Font Size:

Instead, I shift so my legs stretch out beside his, not touching but close enough that the heat between us changes. Not enough to burn. Just enough to notice.

“You’re not what I expected,” I say finally.

“Neither are you.”

“I expected a machine. Someone cold and sharp and calculated. But you… there’s something under the frost.”

“You’re not the only one trying to protect something,” he says, voice lower now.

I turn my head to look at him fully.

He’s not softened. He’s not broken. But something in him is cracking. Just a little. And for once, I don’t want to push him away from it.

CHAPTER 8

DRALGOR

The storm gathers its strength as night settles, the kind of storm that doesn’t simply pass through but decides to claim the ridge and hold it. I’ve felt this before in other winters, in places far less forgiving than Silverpine, where men learned to measure their lives in hours of warmth and minutes of wind.

But tonight, the difference is that I am not in a rig or a tower or a hotel suite built to withstand elements that don’t care who owns the deed. Tonight, I am in a lodge with wood that complains in the beams and windows that shudder in their frames, and a woman who is far too stubborn to admit she’s worried.

The fire I built earlier has burned steady, flames eating through the wood with a rhythm I trust more than most men. Clara sits across from me with her knees tucked under the blanket she wrapped around herself, hair slipping loose from its tie, eyes watching the snow gather thick against the windowpanes. She has not spoken for some time, but her silence is not weak. It is the kind of silence that makes a room heavier because you know it is filled with words she is holding back.

I put another log on the fire, settle against the stone, and let the crackle fill the space until she finally exhales through her nose and says, “That storm’s not letting up until morning. Maybe longer. Looks like you’re stuck.”
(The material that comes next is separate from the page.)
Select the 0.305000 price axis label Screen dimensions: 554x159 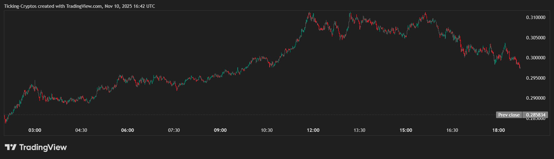(536, 38)
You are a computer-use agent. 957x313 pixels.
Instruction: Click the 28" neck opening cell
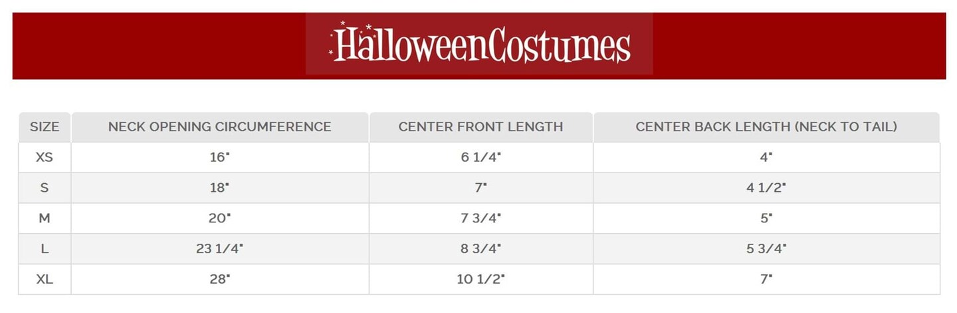coord(219,280)
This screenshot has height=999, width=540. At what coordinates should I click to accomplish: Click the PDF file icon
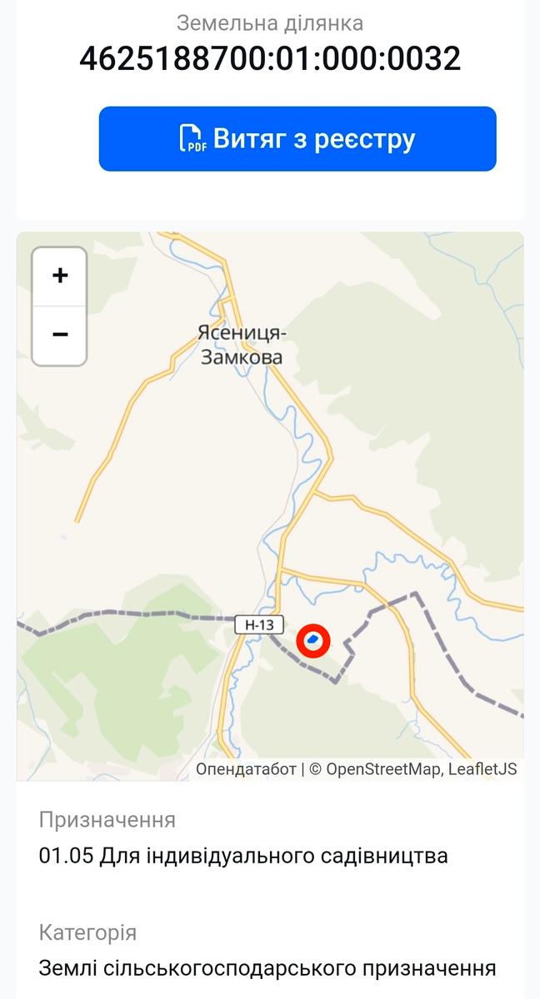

“I’ve been in worse places,” I say.

“You’ve probably been in nicer ones, too.”

I let that slide. She’s not wrong. I’ve spent winters in glass towers that swallowed half a city skyline, penthouses with radiant floors and walls that never rattled no matter how much the wind screamed. I’ve chosen those places because they were proof of what I built.

But sitting here, with the draft sneaking in around the windows and the fire daring me to keep it alive, I feel something I haven’t felt in a long time. Something closer to memory than victory.

“You can take the couch,” she says after a beat, tipping her chin toward the faded piece of furniture tucked in the corner of the room. “I’ll be fine on the rug.”

“The couch is too far from the fire,” I tell her. “You’ll freeze.”

“I’ve slept there before.”

“And you’ll wake half-frozen.”

She frowns, pulls the blanket tighter around herself, and says, “Then I’ll take the rug. It’s my house, my rules.”

“Then we share the hearth,” I answer.

Her eyes snap to mine. “That’s not necessary.”

“It is,” I say evenly. “Because pride won’t keep you warm.”

For a long moment she doesn’t respond, just stares at me with the kind of glare that has teeth in it. Then she shakes her head and mutters, “You are insufferable.”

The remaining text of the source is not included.